I’ve been wanting to write a blog series on personal internet security for a while now. There’s never a bad time to talk about security, and I’ve got some interesting topics ranging from protecting your privacy to protecting your identity and your character. We might casually think of security breaches and leaks as happening only to large, faceless organizations, but that’s simply not true. There are steps you can and should take to secure your privacy. The first and most important step is to get a password manager. Let’s begin.

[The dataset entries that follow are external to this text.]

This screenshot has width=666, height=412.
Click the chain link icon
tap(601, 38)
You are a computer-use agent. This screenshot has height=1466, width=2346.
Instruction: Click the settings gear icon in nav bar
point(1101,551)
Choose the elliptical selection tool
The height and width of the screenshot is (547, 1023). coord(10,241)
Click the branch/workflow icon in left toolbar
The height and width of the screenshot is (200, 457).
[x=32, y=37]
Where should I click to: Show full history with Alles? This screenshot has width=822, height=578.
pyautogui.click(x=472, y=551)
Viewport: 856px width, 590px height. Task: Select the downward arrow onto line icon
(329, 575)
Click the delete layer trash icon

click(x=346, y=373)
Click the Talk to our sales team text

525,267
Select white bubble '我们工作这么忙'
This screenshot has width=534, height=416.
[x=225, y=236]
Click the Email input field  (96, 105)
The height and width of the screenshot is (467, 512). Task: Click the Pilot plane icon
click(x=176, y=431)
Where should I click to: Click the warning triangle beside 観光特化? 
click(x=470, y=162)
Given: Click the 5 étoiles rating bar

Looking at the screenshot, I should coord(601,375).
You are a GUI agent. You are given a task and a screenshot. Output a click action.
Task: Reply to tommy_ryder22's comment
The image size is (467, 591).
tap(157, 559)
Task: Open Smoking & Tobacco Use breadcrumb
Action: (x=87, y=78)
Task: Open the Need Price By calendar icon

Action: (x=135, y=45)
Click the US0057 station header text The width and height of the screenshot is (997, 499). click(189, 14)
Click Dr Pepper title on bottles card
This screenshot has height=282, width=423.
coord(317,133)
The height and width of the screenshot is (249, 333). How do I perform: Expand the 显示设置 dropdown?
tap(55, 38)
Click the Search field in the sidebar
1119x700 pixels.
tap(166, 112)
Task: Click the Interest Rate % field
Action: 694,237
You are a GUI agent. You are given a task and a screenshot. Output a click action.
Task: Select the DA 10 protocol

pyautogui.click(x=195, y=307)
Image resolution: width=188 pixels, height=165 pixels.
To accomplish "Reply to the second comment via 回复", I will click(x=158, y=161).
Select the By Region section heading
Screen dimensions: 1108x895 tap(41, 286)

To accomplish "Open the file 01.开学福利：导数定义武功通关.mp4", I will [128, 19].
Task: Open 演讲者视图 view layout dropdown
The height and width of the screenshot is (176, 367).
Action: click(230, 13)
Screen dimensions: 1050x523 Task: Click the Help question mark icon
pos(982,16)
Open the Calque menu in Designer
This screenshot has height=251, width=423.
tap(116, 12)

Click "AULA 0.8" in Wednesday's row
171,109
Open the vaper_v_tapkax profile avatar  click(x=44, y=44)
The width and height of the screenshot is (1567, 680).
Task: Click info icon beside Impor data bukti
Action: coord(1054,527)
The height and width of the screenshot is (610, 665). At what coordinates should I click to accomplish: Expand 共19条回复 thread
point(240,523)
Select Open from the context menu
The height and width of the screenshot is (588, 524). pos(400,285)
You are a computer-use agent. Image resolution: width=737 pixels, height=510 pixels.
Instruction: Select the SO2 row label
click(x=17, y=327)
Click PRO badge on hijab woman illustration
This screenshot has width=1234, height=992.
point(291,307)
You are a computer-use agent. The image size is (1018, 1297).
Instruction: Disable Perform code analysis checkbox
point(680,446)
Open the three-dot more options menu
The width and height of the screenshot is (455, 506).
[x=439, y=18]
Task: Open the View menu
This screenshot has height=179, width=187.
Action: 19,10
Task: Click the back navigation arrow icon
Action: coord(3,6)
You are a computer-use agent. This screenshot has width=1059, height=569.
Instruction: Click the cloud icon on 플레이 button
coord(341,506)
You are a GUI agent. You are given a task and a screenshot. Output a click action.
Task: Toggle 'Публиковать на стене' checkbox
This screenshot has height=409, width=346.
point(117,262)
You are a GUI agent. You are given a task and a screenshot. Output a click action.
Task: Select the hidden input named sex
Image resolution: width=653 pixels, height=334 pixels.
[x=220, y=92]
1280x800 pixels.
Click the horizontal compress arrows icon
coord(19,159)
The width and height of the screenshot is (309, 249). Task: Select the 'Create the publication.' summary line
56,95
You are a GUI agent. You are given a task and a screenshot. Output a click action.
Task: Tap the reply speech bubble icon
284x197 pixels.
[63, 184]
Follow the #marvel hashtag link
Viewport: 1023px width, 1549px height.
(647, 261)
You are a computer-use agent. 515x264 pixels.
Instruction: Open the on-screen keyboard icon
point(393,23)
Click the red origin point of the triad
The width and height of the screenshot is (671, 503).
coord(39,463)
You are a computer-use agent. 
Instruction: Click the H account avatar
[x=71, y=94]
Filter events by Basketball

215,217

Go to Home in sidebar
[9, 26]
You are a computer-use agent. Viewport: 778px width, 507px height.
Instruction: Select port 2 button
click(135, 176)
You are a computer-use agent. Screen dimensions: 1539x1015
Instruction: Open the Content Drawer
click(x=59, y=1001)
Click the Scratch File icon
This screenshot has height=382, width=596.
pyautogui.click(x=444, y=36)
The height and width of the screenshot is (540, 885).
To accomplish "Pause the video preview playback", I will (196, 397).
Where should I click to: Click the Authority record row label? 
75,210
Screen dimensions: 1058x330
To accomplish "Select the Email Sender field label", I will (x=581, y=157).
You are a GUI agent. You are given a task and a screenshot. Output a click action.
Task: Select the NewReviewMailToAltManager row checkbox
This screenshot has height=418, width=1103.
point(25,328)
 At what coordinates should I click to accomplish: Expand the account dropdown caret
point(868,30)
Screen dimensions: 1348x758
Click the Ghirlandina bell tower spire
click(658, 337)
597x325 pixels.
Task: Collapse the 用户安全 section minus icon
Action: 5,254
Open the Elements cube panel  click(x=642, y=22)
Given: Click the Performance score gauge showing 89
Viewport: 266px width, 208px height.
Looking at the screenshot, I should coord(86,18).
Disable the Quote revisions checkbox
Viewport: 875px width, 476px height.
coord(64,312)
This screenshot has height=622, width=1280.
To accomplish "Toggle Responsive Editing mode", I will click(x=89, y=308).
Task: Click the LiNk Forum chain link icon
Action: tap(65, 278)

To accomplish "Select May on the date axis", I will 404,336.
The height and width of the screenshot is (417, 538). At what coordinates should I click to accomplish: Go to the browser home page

2019: Year of the Password Manager

Seriously, it’s 2019 and if you aren’t using a password manager, it’s my humble opinion that you’re setting yourself up for a bag of hurt. Security breaches happen every day, some detected and others not. You must assume any credential to any web service could be leaked. To mitigate this risk, you need to:

  • Use random, complicated passwords
  • Never reuse a password

By doing these two things, any leaked credentials can’t be used to access other accounts. How do you accomplish them? Use a password manager. Recent changes in Apple’s iOS and Google’s Android have made it easier than ever to use password managers on your phone as well. You can read more about password managers here, but really you should stop questioning it. Basically if you use the internet, you are at risk.

How to do it right

It’s not enough to just store your passwords in a password manager. Here’s how to properly use a password manager:

  1. Your master password must be completely unique.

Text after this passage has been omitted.